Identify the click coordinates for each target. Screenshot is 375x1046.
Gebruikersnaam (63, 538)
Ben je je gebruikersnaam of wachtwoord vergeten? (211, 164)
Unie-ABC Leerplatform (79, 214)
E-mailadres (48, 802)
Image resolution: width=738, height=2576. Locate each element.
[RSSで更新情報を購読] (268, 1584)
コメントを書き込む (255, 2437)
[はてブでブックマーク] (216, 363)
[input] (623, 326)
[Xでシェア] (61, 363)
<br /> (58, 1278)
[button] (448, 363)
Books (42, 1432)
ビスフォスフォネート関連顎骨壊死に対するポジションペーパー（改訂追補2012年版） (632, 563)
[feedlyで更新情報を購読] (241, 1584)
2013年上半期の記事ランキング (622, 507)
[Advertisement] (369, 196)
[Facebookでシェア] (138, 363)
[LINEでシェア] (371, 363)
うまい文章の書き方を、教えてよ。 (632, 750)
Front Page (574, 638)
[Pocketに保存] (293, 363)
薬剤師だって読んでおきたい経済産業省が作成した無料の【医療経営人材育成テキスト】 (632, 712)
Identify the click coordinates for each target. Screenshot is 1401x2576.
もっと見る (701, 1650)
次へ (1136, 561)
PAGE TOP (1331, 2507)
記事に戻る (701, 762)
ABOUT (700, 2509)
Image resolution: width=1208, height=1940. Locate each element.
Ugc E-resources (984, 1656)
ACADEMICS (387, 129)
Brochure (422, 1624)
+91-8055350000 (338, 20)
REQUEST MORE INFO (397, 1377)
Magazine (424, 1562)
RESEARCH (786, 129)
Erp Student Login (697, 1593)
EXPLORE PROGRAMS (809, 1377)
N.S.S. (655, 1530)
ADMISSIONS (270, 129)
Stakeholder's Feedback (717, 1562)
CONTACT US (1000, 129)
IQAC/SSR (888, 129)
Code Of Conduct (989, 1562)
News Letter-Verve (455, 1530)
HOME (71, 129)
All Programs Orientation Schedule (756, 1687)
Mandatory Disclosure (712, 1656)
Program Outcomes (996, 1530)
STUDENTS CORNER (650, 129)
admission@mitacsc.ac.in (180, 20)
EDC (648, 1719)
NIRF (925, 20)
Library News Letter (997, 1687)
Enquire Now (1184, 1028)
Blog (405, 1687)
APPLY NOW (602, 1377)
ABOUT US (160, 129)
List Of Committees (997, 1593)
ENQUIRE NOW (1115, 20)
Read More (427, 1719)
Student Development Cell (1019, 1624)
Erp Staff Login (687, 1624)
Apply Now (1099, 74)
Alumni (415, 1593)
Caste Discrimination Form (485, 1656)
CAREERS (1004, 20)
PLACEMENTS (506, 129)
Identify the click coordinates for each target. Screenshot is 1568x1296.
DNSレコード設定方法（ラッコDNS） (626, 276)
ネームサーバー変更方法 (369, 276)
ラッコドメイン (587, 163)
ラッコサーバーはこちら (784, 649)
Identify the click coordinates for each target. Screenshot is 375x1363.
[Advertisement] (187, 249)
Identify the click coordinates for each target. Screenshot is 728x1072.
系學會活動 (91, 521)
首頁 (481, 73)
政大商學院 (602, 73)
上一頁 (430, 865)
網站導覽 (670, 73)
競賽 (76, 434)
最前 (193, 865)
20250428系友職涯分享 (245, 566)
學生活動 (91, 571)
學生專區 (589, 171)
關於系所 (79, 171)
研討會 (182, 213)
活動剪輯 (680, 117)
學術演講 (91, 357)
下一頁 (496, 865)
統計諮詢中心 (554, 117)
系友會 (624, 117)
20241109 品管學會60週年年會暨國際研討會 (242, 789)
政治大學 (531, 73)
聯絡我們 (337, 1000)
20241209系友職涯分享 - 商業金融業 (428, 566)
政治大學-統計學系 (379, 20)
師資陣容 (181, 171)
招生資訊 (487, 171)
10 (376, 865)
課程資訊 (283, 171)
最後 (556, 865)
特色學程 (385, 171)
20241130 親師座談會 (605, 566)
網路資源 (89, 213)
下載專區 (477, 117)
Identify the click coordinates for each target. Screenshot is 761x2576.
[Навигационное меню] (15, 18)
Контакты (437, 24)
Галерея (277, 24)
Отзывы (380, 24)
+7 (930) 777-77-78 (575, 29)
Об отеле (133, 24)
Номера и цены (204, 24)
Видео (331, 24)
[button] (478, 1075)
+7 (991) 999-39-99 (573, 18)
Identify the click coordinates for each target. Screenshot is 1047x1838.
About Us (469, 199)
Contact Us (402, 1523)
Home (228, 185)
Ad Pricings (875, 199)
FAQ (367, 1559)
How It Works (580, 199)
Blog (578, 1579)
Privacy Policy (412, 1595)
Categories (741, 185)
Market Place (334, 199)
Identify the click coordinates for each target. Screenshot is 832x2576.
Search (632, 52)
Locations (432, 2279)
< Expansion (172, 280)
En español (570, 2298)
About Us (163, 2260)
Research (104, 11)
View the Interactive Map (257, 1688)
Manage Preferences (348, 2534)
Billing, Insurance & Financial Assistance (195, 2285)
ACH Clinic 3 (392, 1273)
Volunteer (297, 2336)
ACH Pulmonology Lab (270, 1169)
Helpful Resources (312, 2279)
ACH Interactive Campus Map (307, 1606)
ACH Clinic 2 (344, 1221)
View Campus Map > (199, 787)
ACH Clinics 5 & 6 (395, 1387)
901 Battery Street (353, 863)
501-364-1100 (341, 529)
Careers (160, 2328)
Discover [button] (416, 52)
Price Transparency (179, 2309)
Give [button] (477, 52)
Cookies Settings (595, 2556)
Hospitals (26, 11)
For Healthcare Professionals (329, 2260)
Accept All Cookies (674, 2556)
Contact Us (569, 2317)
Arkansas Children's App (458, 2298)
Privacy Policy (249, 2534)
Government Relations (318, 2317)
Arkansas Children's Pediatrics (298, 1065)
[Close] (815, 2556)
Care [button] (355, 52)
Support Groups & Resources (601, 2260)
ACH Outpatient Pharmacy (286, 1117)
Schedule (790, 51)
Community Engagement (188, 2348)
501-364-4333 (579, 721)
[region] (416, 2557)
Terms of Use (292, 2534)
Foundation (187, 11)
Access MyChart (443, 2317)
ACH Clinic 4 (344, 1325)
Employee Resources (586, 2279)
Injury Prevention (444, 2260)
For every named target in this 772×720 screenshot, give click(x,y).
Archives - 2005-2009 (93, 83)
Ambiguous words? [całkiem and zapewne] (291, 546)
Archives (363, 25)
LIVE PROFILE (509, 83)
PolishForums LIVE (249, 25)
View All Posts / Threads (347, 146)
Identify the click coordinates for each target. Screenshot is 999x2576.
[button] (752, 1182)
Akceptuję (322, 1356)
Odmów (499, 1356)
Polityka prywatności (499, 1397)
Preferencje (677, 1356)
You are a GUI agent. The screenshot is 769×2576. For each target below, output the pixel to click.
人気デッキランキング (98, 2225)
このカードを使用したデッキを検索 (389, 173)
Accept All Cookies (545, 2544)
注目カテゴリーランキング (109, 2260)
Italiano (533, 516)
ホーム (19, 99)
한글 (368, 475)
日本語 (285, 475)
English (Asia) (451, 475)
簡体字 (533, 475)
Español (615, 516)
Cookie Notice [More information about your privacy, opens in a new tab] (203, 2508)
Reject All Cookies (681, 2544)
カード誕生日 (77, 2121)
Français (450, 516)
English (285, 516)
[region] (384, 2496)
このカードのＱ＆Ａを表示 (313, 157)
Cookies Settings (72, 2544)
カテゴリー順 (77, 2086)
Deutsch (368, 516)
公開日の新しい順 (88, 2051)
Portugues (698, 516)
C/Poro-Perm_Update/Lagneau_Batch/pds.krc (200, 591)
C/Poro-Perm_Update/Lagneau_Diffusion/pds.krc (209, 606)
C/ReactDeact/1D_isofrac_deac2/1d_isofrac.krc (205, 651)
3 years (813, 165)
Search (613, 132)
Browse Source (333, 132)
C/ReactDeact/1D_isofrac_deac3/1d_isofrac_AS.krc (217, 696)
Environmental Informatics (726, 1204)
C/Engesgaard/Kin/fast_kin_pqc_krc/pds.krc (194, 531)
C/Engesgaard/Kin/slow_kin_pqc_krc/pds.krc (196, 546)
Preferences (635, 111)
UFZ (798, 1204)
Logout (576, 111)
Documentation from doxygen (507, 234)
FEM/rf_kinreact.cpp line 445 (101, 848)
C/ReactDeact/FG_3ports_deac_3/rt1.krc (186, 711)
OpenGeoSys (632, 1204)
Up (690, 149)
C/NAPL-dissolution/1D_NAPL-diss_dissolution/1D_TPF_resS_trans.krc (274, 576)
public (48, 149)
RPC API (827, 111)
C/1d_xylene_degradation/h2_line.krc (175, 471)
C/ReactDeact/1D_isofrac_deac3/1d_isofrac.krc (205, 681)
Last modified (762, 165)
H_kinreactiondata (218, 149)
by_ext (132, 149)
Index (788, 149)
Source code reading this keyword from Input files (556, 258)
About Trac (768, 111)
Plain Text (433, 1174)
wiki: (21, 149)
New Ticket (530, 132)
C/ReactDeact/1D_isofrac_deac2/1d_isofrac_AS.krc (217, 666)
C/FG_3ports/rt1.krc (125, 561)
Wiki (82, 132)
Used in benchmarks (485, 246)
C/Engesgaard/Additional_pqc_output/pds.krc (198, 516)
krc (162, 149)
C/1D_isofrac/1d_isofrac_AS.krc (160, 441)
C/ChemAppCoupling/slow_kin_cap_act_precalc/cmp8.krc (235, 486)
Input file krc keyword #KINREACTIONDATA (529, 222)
====
_Set exercise_:
Format the material from its first line through the line containing "Code Of Conduct (989, 1562)" as a numbered list, leaving out any blank lines.

_Solution for this problem_:
1. Identify the click coordinates for each target. Screenshot is 375x1046.
2. Gebruikersnaam (63, 538)
3. Ben je je gebruikersnaam of wachtwoord vergeten? (211, 164)
4. Unie-ABC Leerplatform (79, 214)
5. E-mailadres (48, 802)
6. Image resolution: width=738, height=2576. Locate each element.
7. [RSSで更新情報を購読] (268, 1584)
8. コメントを書き込む (255, 2437)
9. [はてブでブックマーク] (216, 363)
10. [input] (623, 326)
11. [Xでシェア] (61, 363)
12. <br /> (58, 1278)
13. [button] (448, 363)
14. Books (42, 1432)
15. ビスフォスフォネート関連顎骨壊死に対するポジションペーパー（改訂追補2012年版） (632, 563)
16. [feedlyで更新情報を購読] (241, 1584)
17. 2013年上半期の記事ランキング (622, 507)
18. [Advertisement] (369, 196)
19. [Facebookでシェア] (138, 363)
20. [LINEでシェア] (371, 363)
21. うまい文章の書き方を、教えてよ。 (632, 750)
22. Front Page (574, 638)
23. [Pocketに保存] (293, 363)
24. 薬剤師だって読んでおきたい経済産業省が作成した無料の【医療経営人材育成テキスト】 (632, 712)
25. Identify the click coordinates for each target. Screenshot is 1401x2576.
26. もっと見る (701, 1650)
27. 次へ (1136, 561)
28. PAGE TOP (1331, 2507)
29. 記事に戻る (701, 762)
30. ABOUT (700, 2509)
31. Image resolution: width=1208, height=1940. Locate each element.
32. Ugc E-resources (984, 1656)
33. ACADEMICS (387, 129)
34. Brochure (422, 1624)
35. +91-8055350000 (338, 20)
36. REQUEST MORE INFO (397, 1377)
37. Magazine (424, 1562)
38. RESEARCH (786, 129)
39. Erp Student Login (697, 1593)
40. EXPLORE PROGRAMS (809, 1377)
41. N.S.S. (655, 1530)
42. ADMISSIONS (270, 129)
43. Stakeholder's Feedback (717, 1562)
44. CONTACT US (1000, 129)
45. IQAC/SSR (888, 129)
46. Code Of Conduct (989, 1562)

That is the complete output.